ITmedia ビジネスオンライン / 2024年9月29日 8時20分

 舞台版呪術廻戦のケースでは、SNSを通じた透明性のあるプロモーション戦略も奏功した。キャスティングやビジュアルを段階的に公開し、ファンの反応を見ながら期待値を調整したと考えられ、炎上リスクの軽減に寄与したとみられる。こうしてファンの声を反映させることが、キャスティングの適正さや作品への忠実性を示すことにつながる。

●コスプレ文化の発達で「目が肥えた」ファンたち

 加えて、近年は「コスプレ文化」が発達・普及し、コスプレを鑑賞する人が増えていることも考慮すべきだ。ファンが期待する高い再現度は、コスプレイヤーたちが日常的に示しているのだ。

 呪術廻戦の人気キャラクター五条悟に関しては、コスプレイヤーのウィル氏がその再現度の高さで注目を集めている。ウィル氏はSNSで54.2万人のフォロワーを持ち、五条悟を忠実に再現している点がファンに評価されている。

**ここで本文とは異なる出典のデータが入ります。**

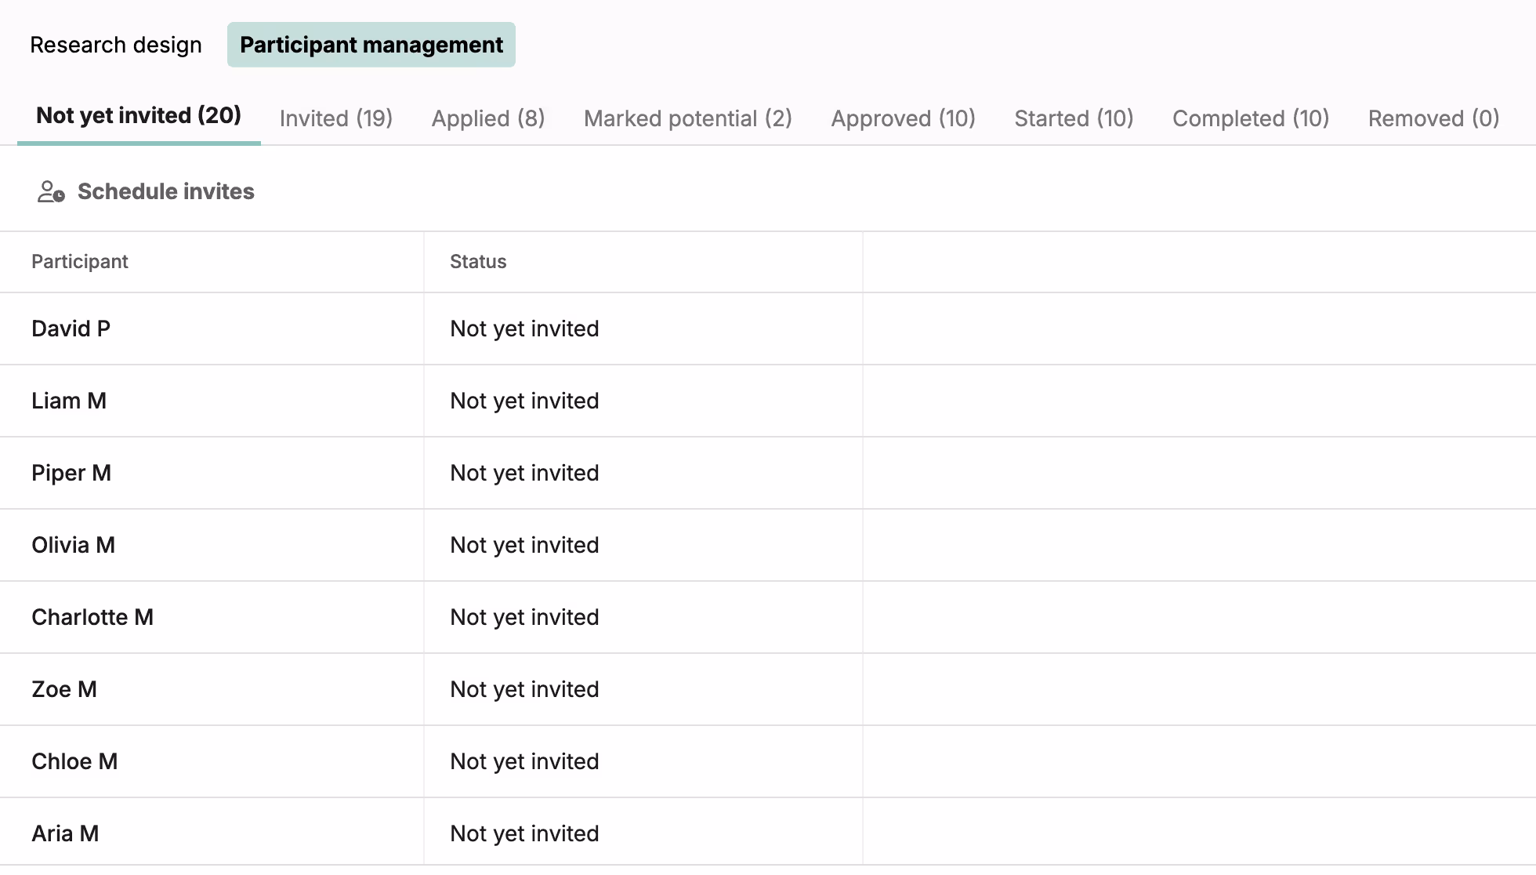Select the Participant management tab
Screen dimensions: 1536x875
371,45
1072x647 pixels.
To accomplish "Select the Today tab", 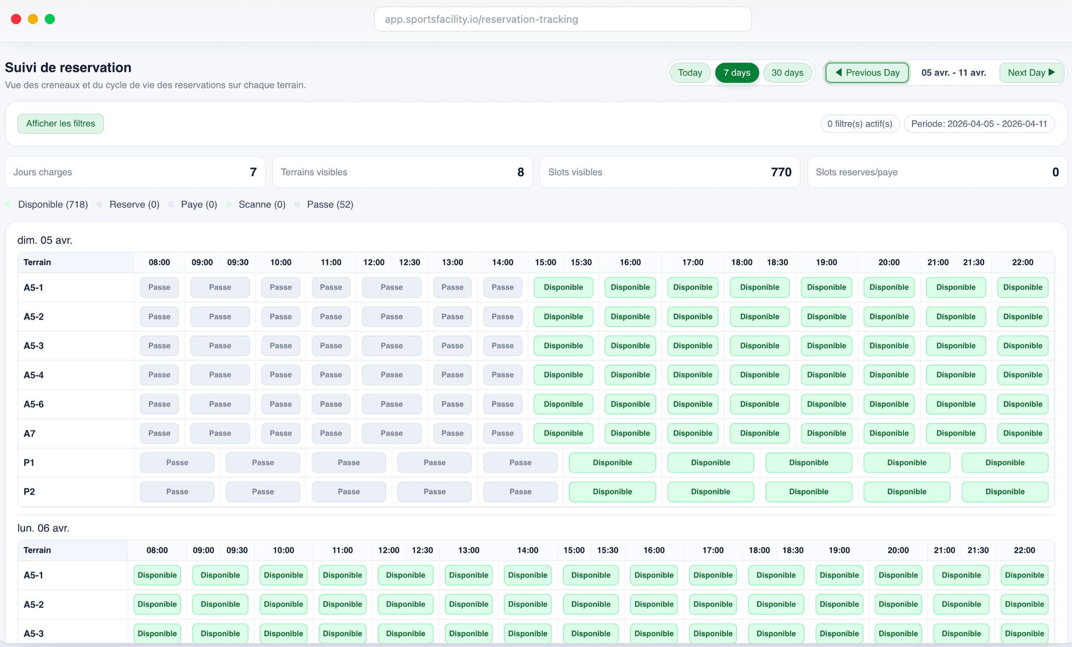I will (690, 73).

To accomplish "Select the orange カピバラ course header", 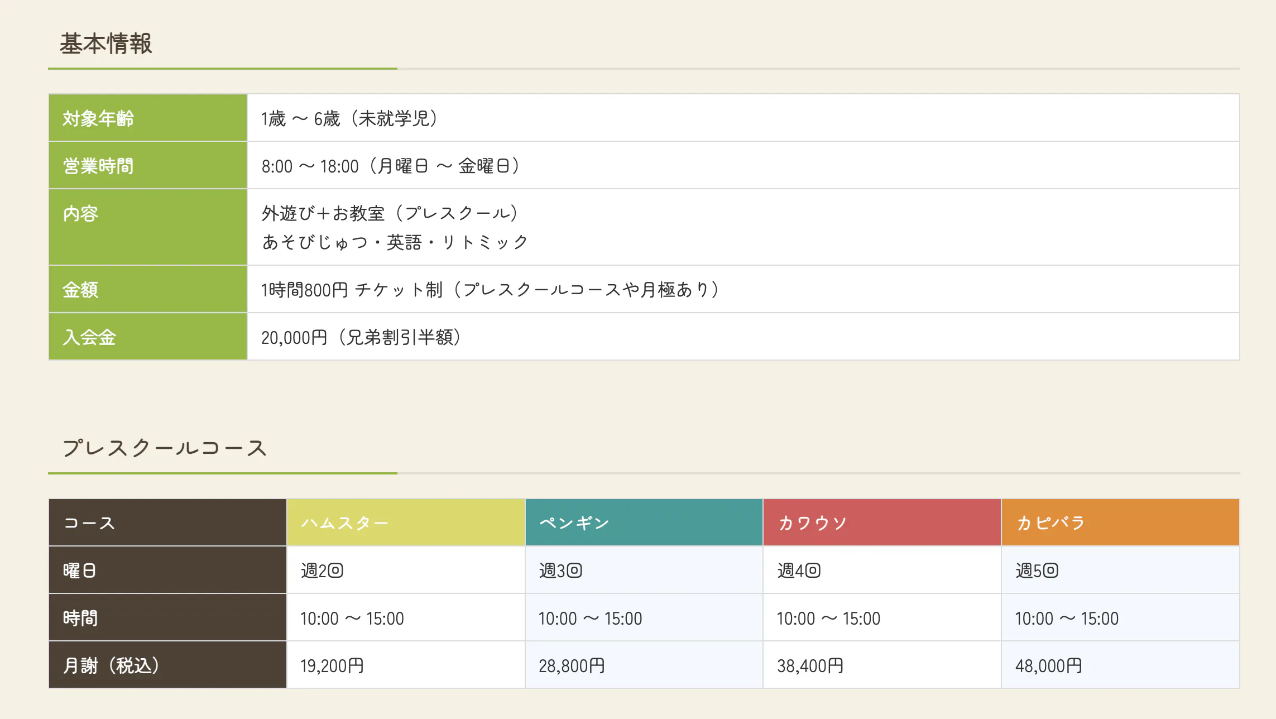I will [1120, 523].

 こうした背景からファンはある意味で目が肥えており、実写化においてもビジュアル面の高い再現度を期待するようになった。プロモーションにおいては、コスプレイヤーが持つSNSでの影響力を活用することも一つの戦略だろう。

●「ファンタ学園」CMの成功から学ぶ

 実写化のキャスティングと再現度の重要性を示す成功事例として、呪術廻戦27巻の発売に合わせて行った「ファンタ学園」のオマージュCMは良い教材だ。

 このCMでは、作中のキャラクター高羽史彦を演じた牧野裕夢氏と羂索役の村田凪氏が、漫画からそのまま出てきたような高い再現度で注目を集めた。その反響は役者にもおよび、村田氏はこのCMをきっかけにSNSフォロワー数が10倍に増加した。

 この事例は、キャラクターの再現度の高さがSNS上でのバイラル効果を生むことを示している。単に有名俳優を起用するだけではなく、キャラクターをどれだけ忠実に再現できるかが、ファンの期待に応え、爆発的な拡散力の源泉になる。

●「炎上を避けるための条件」とは?

 実写化プロジェクトにおいて“炎上”しないためには、ファンの期待を裏切らないよう再現度を高めることが重要だ。そのためには、作り手がキャラクターや作品に対する深い理解と愛情を持つことが欠かせない。

 キャスティングにおいては、俳優の知名度よりも再現度を最優先すべきだ。俳優が無名であったとしても、「ハマり役」であればファンは喜びをもって受け入れ、大きなプロモーションの成果につながるだろう。